### Task to carry out
Because the copy must hold no pictures, return the data below with all of its words intact.

### Material for the task
# # # # #
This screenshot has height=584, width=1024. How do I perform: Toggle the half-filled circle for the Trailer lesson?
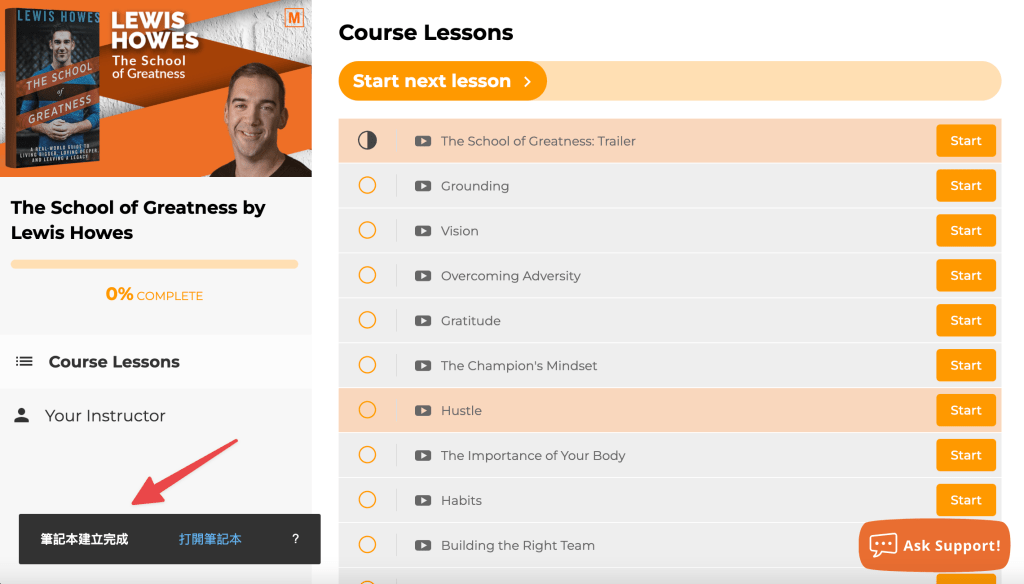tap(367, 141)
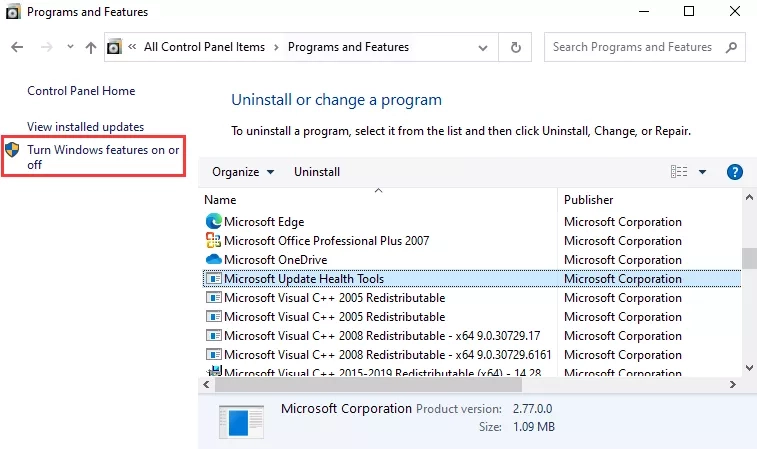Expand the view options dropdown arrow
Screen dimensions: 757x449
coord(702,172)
# # # # #
### Final answer
This screenshot has height=584, width=1024. How do I perform: Toggle the half-filled circle for the Trailer lesson?
tap(367, 141)
Expand the view options dropdown arrow
Screen dimensions: 757x449
coord(702,172)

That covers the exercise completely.